■ Task list
A – Echo the XFS forum post from "I've just opened" up to and including "could cause corruption.".
B – Render this sentence from the XFS forum post in Spanish: "Maybe we can get official statements or community-based feedback this way!"

■ Supplied text

Post by DerOest » 3 people like this post

Hello everyone,

i guess we need an XFS megathread. I hope it turns into a long love letter instead of a horror story :mrgreen:

Official documentation is thin right now, mostly just a block here:
https://helpcenter.veeam.com/docs/backu ... =100#linux

Maybe we can get official statements or community-based feedback this way!

So i'll start it off with some questions regarding deduplication:

Deduplication
Is XFS + deduplication supported - especially in combination with FastClone?

There are no limitations mentioned @ https://helpcenter.veeam.com/docs/backu ... =100#linux
But that doc was for ReFS and just got updated with the XFS block.

I've just opened Case #04034676 to ask this question, will update this post when i hear from them.

Why am I interested in deduplication?
15+ month retention for ~40TB. Running Incremental forever doesn't feel safe with the VMware CBT bugs and everything else that could cause corruption.
I'd love to run active fulls monthly and dedup afterwards.

How to dedup?
This was my starting point: https://strugglers.net/~andy/blog/2017/ ... ation-demo

The tool I used is this - are there other tools or better ways?

■ Material provided
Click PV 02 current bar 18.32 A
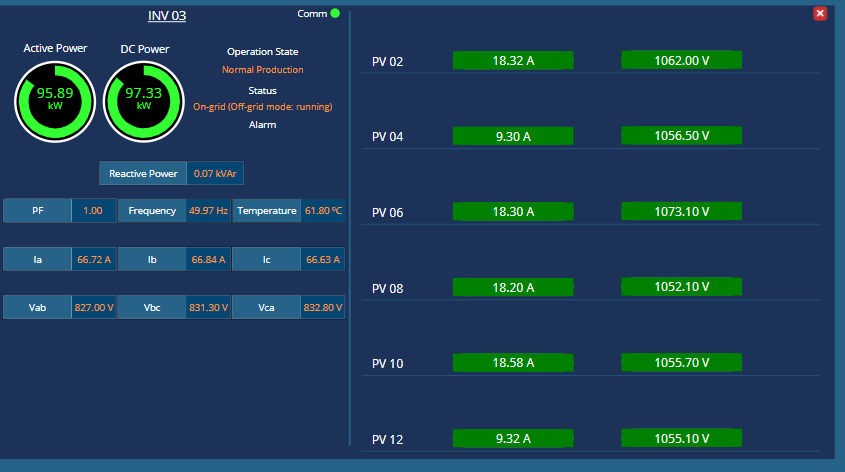845x472 pixels. pyautogui.click(x=513, y=61)
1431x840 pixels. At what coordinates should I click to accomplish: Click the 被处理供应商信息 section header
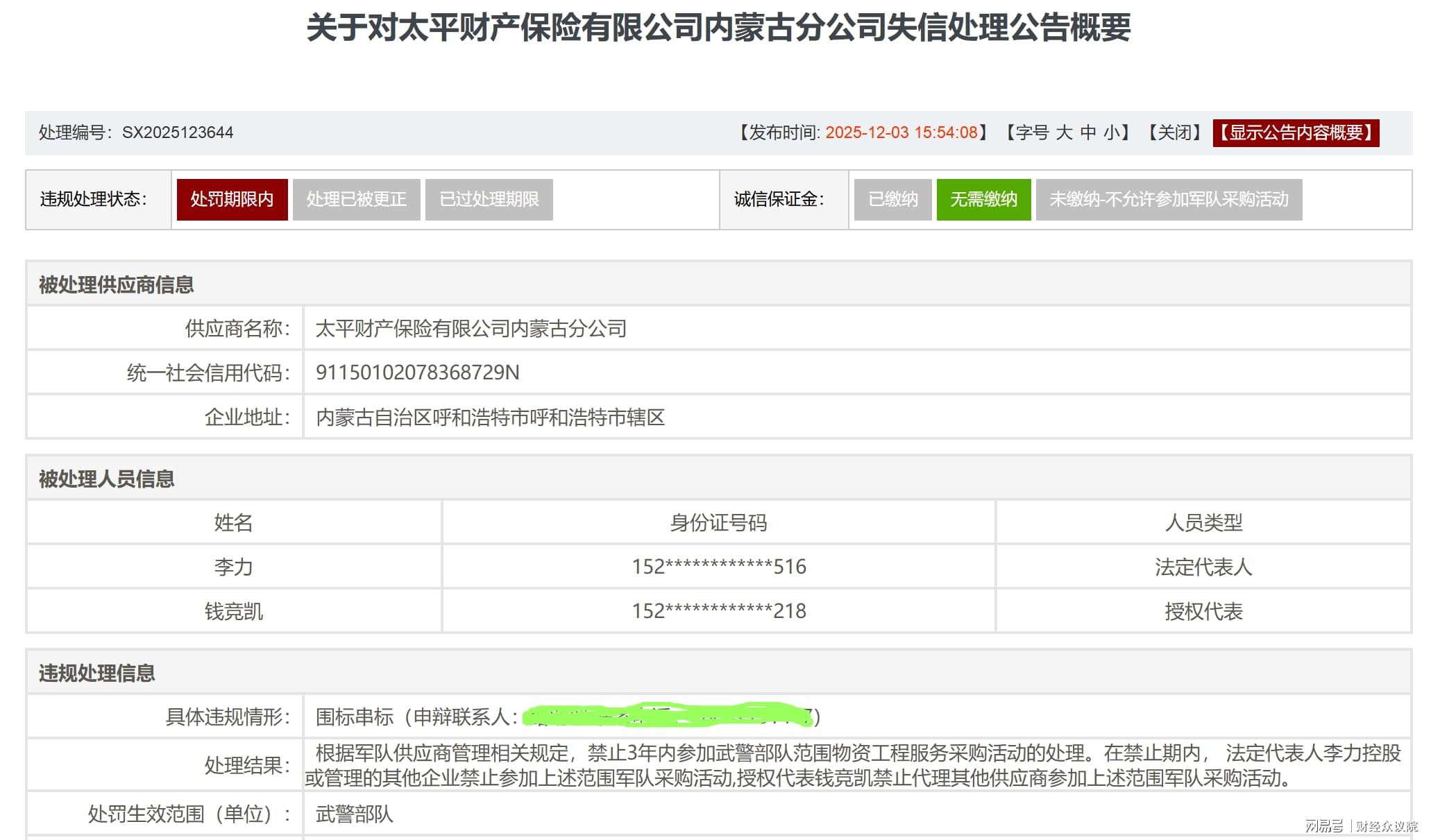coord(116,284)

■ Answers provided
A –
I've just opened Case #04034676 to ask this question, will update this post when i hear from them.

Why am I interested in deduplication?
15+ month retention for ~40TB. Running Incremental forever doesn't feel safe with the VMware CBT bugs and everything else that could cause corruption.

B – ¡Quizás de esta manera podamos obtener declaraciones oficiales o comentarios de la comunidad!